Dans Swagger UI, cliquer sur le bouton "Try it out" de l'opération GET /admin/import/all Et voyez la taille des données augmenter dans SwaggerUI dans "count" en appelant l'opération GET /services/counts

Planifier les tâches d'extraction :

Dans l'onglet "QUEUES" de l'UI d'administration, cliquer sur chaque composant pour voir sa planification, forcer son démarrage ou le déplanifier. Ou bien utiliser la ScheduleApi directement depuis Swagger API DOC UI.

Déploiement en intégration

Ressources minimum conseillées en intégration : 1 VM avec 4 CPU, 16go RAM, 500go disque (20-30go mongodb, 23-60go elasticsearch, 70-200go cassandra depending on indexing phase). Pas besoin de partitionner (car pas besoin de faire de snapshots ; sinon, /var/lib/docker a besoin de 10-15go et /vagrant/dev de 3go).

Et voir le déploiement en préproduction.

Déploiement en (pré)production

# create debian 8 jessie
# create lvm volumes (refer to the original df -h)

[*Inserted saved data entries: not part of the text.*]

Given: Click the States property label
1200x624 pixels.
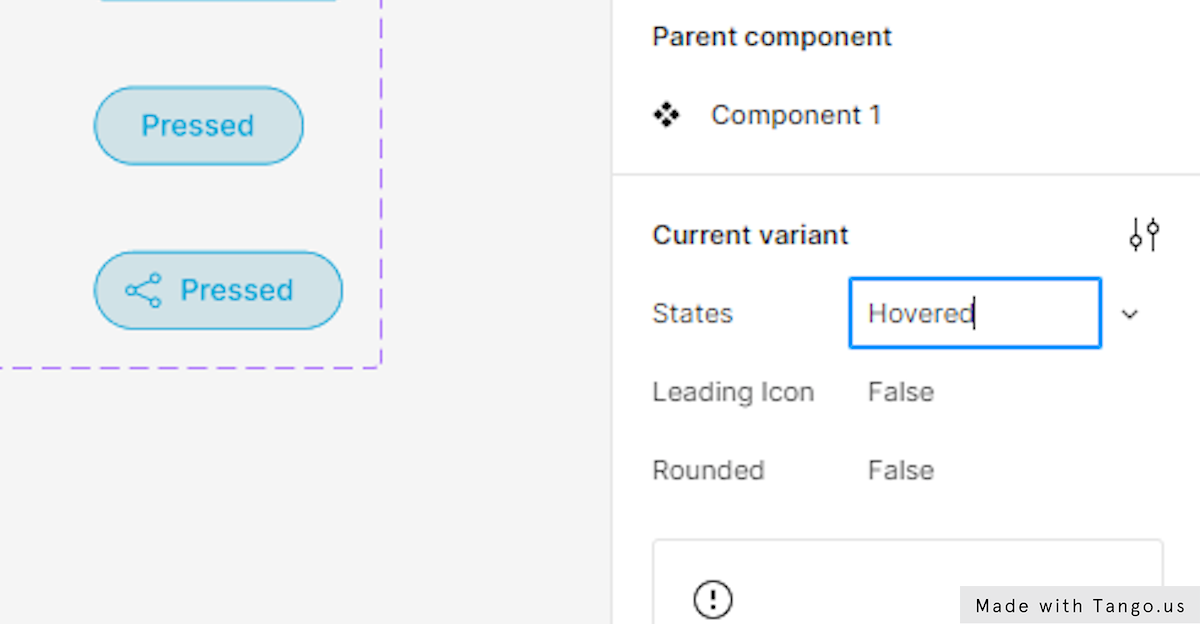Looking at the screenshot, I should [x=692, y=313].
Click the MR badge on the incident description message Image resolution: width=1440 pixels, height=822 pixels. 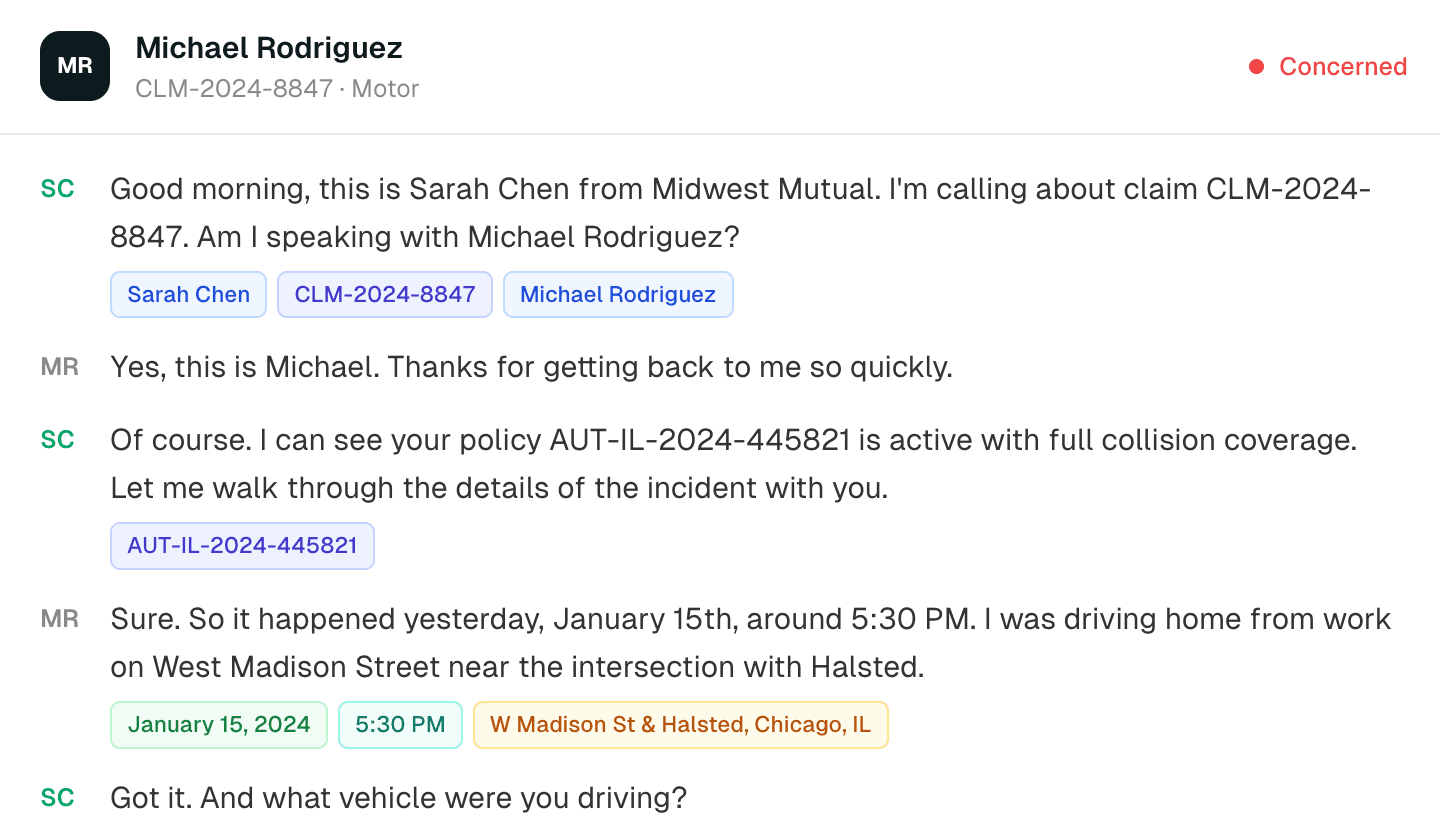[59, 619]
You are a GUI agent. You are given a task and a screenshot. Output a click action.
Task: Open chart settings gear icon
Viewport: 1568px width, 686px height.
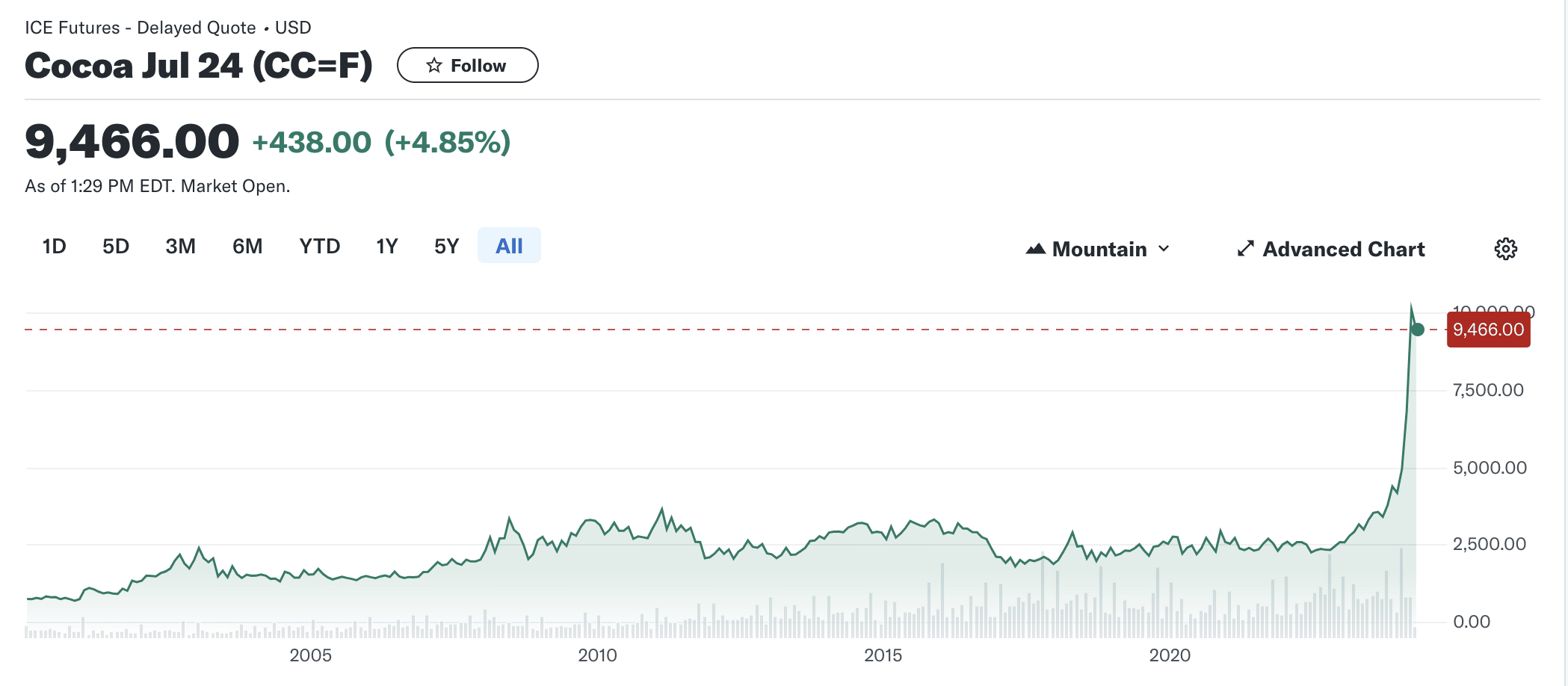(1505, 249)
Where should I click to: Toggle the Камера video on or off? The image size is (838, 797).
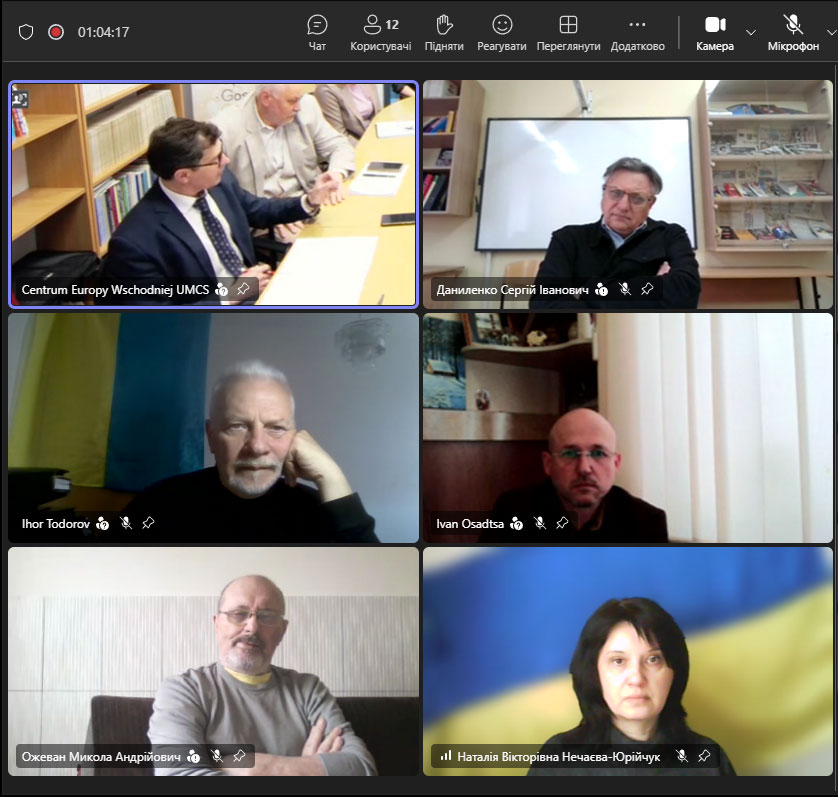click(x=715, y=33)
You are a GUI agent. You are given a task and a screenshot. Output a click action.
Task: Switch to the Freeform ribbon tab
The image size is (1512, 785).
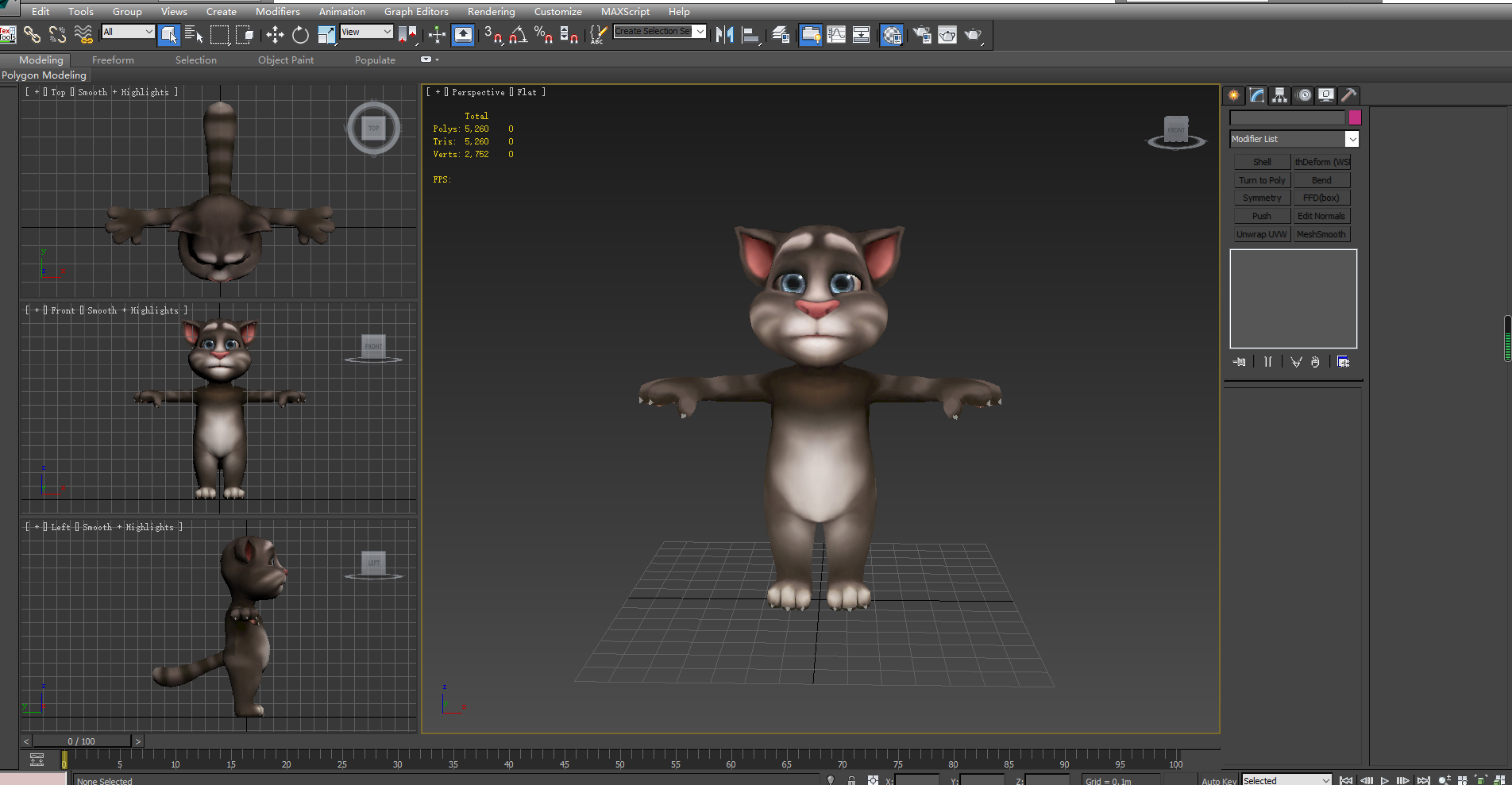tap(113, 60)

# SETUP SOURCES AND PREREQS (do this only once)

# Adding user menesr
sudo adduser menesr
sudo usermod -a -G sudo menesr

# Switch to user menesr
su - menesr

# Creating work folders in home
mkdir -p install dl save dev

# Prepare sources : put sources (front, java, python) in dev
# depends on your deployment method : git / rsync / scp / ...
sudo apt-get install git
cd ~/dev
git clone https://github.com/dataesr/scanr-backend.git
# if you have a gitlab account, rather generate a key and copy-paste it to your gitlab account :
ssh-keygen -o -t rsa -C "your.email@example.com" -b 4096
git clone git@github.com:dataesr/scanr-backend.git

# Install prereqs
cd scanesr
chmod +x install_prereqs.sh
sudo ./install_prereqs.sh

# UPDATE SOURCES (do this everytime these scripts change in source code)

cd ~/dev/scanesr
git pull

# configure certificates
# TODO
sudo mkdir -p /etc/nginx/certs
# and put your certs in /etc/nginx/certs

# BUILD ALL AND DEPLOY DOCKER CONTAINERS

cd ~/dev/scanesr
chmod +x buildAndStartAll.sh
sudo ./buildAndStartAll.sh
# or do manually what is in this script.
# if MongoDB fails because of not enough space (esp. in VM), do: sudo /var/deploy/scanr-mongo/run.sh --smallfiles
# look in /var/deploy/*/run.sh how to check deployments

# try it out :
# admin : login using CHANGEME/CHANGEME at http://scanr-admin.local/api/swagger-ui.html and do import menesr : GET /admin/import/all (BEWARE adds 3GB)
# front : search ex. occiware at http://scanr.local

Development

Démarrer dans l'IDE au-dessus des composants d'une VM :

Dans Eclipse, créer une nouvelle configuration d'exécution avec les paramètres :

Project :
Main Class : fr.gouv.recherche.scanr.Application
Program arguments : --spring.config.location=file:///${git_work_tree}/deploy/prod/scanr-backend_app/config/application.properties (resp. ...deploy/prod/scanr-backend_workflow/config/application.properties)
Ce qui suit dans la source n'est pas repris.